When Thai Prime Minister Abhisit Vejjajiva came to office just over a year ago, few expected him to stay long. His two predecessors had been toppled by royalist protests and controversial court rulings. Concerns were rising that Thailand, a longtime US ally, was becoming dangerously divided and ungovernable.
Since then, Mr. Abhisit has consolidated his political base. He has faced down sharp challenges from his opponents, including antigovernment unrest last April that saw armed troops retake the streets of Bangkok. In recent months, the battered economy has revived, buoyed by stimulus programs and a tentative sense of normalcy.
But street protesters aligned to former Prime Minister Thaksin Shinawatra, who was ousted by a coup in 2006 and lives in exile, are gearing up for more disruption. A protest was held Monday outside Bangkok. The ruling coalition has also been rocked by a Health Ministry corruption scandal.
Bridging political divide?
Still, Mr. Abhisit, leader of the Democrat Party, seems determined to stay the course. He says that his administration has governed effectively for Thais across the political divide.
The political divisions “are still there,” he says, in an interview. “But we’ve shown that we’re a government that can maintain order, can get other policies done, even long-term policies on welfare issues, and do this while respecting the rights of the political opposition,” he says.
Critics say that Abhisit remains in power because of his powerful backers, principally military commanders who were at loggerheads with the previous administration and refused to put down a royalist airport siege in 2008. By clinging to power, Abhisit reinforces the perception that a partisan establishment has undermined the democratic process, these critics say.
Were parliamentary elections to be held today, pro-Thaksin forces are favored to win, though not by an absolute majority, according to political analysts and Western diplomats. Such a result, a virtual rerun of the 2007 elections, could spark further turmoil along ideological and class lines.
“I think Abhisit and his party are afraid of elections. If we have elections, Thaksin’s party will win, without any doubts. Thais feel that Thaksin is the underdog and hasn’t been treated fairly,” says Sulak Sivaraksa, a prominent social activist.
Abhisit says that he won’t dissolve parliament until he is sure that fair and orderly elections can be held. A parliamentary committee has tabled proposals to amend six constitutional clauses that would be put to a popular referendum. He accuses the opposition Puea Thai party, which is loyal to Thaksin and favors a return to Thailand’s 1997 constitution, of scuttling the reforms.
“I thought we’d agreed on a set of rules until Thaksin called it off. That suggests the problem is not with us, it’s with Thaksin,” says Abhisit, speaking after a weekly live broadcast on state TV.
Born and educated in the UK, Abhisit rose rapidly through his party’s ranks and took over in 2005 after an election defeat. He is among Thailand’s youngest-ever political leaders and is popular among Bangkok’s moneyed classes and star-struck women.

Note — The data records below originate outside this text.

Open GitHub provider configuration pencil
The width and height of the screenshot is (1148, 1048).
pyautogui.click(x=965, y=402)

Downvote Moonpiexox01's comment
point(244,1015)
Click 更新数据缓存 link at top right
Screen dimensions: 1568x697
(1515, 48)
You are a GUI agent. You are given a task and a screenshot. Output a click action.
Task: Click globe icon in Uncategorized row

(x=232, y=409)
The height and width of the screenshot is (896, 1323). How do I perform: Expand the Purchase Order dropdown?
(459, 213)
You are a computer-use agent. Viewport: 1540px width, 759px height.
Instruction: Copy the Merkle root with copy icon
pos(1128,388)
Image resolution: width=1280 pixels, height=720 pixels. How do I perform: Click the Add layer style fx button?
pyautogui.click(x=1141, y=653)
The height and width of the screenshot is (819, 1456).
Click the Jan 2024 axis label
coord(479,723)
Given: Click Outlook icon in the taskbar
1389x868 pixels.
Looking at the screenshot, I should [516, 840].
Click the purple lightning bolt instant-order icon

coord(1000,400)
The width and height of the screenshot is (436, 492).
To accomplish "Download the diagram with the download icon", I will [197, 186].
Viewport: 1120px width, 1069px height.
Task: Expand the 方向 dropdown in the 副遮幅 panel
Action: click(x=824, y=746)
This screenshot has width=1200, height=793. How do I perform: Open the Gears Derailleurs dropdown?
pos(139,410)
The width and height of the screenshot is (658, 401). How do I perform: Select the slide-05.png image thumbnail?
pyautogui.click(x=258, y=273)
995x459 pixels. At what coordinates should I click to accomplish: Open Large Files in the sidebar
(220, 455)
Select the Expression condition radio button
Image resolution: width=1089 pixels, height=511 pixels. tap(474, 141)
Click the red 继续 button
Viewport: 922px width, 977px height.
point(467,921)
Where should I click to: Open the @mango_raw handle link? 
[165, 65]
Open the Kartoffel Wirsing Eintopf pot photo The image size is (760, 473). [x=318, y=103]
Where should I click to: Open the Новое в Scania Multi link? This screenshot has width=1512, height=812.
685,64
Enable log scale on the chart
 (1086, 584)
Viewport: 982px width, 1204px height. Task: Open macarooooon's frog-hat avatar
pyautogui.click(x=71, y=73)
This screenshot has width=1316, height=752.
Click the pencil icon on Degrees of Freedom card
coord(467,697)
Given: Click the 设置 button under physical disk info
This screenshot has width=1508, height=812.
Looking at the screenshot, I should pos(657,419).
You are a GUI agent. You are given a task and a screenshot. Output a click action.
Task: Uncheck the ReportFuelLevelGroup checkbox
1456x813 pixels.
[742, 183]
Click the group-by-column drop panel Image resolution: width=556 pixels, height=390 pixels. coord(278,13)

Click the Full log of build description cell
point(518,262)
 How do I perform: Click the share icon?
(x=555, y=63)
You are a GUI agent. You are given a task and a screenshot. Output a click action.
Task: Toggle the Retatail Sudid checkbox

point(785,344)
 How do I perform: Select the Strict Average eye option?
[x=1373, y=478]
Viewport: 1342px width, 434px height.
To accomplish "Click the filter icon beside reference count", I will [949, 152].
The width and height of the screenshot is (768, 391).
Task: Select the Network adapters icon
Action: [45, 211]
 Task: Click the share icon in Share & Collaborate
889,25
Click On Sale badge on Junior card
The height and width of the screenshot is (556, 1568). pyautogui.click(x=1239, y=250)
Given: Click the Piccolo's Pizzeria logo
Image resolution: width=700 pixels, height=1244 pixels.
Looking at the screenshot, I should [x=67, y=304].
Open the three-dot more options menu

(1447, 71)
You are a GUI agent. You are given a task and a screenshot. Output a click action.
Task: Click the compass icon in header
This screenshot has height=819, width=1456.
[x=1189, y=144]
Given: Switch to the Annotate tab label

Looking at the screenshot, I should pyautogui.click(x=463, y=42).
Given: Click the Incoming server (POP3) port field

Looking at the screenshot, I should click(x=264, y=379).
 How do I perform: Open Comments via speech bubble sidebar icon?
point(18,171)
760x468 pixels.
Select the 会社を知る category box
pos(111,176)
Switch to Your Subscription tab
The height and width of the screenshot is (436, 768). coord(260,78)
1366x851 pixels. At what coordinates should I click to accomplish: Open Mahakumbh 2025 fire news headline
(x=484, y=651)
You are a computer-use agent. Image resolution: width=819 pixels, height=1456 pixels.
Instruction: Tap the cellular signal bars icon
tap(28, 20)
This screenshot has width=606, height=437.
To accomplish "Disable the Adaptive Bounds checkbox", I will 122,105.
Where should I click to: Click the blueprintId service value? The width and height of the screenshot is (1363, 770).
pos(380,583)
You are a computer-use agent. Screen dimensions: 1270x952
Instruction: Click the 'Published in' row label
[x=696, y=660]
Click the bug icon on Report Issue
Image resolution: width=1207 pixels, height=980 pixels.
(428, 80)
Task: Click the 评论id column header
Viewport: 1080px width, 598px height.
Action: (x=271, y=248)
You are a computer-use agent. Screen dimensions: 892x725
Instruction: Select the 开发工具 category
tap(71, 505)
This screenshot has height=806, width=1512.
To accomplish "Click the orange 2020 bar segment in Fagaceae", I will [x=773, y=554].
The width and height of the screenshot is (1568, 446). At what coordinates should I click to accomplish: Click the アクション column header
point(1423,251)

But his boyish good looks and educated patina aren’t necessarily a calling card in Thailand’s political culture, says Kavi Chongkittavorn, a columnist for the pro-Abhisit Nation daily. Other Thai media have criticized him as too reserved and ineffectual, in contrast to politicians schooled in roughhouse tactics.
Mr. Sulak says Abhisit is a clean, respectable leader who lacks conviction. “He’s a nice boy.… But he has no guts, no moral courage. He just plays along with the game to survive,” he says.
Nonetheless, Mr. Kavi argues that his hold on power appears secure. “I didn’t expect him to last this long. Now I think he will last until the end,” he says.
That could mean Abhisit staying until the end of 2011, when parliament’s four-year tenure ends. His opponents say that would be undemocratic, as he lacks a popular mandate and was installed in dubious circumstances. Abhisit says he was chosen by a majority of MPs and is a legitimate prime minister.
He also pushes back against critics who call him beholden to the military, pointing to the lifting of martial law last month in four districts in the Muslim-dominated south, where a shadowy insurgency has raged since 2004. Military commanders have tried to resist curbs on their powers to round up suspects and to control lucrative development budgets in southern hot spots.
“These are clear policies made by politicians,” says Abhisit, referring to his southern strategy. Asked if elected civilians had full control over Thai security forces, he replied, “close” to it.
A wildcard in Thailand’s fractured politics is the health of King Bhumibol Adulyadej, the world’s longest reigning monarch. He has been in hospital since last September to treat a lung infection. As a constitutional monarch, Bhumibol wields limited formal power but in practice has been highly influential and a unifying figure in Thai politics, making his departure a pivotal event.
Many Thais fear that a royal succession could be destabilizing for the country as the heir to the throne, Crown Prince Vajiralongkorn, is unpopular, though such concerns are rarely aired in public due to strict laws. Pro-Thaksin factions have publicly challenged the politicking of palace factions, including their endorsement of the 2006 coup.
Abhisit says he understands public concerns over the monarch’s eventual passing. “I think it’s inevitably going to be a very anxious and difficult time ... but Thai society must rise up to the challenge,” he says.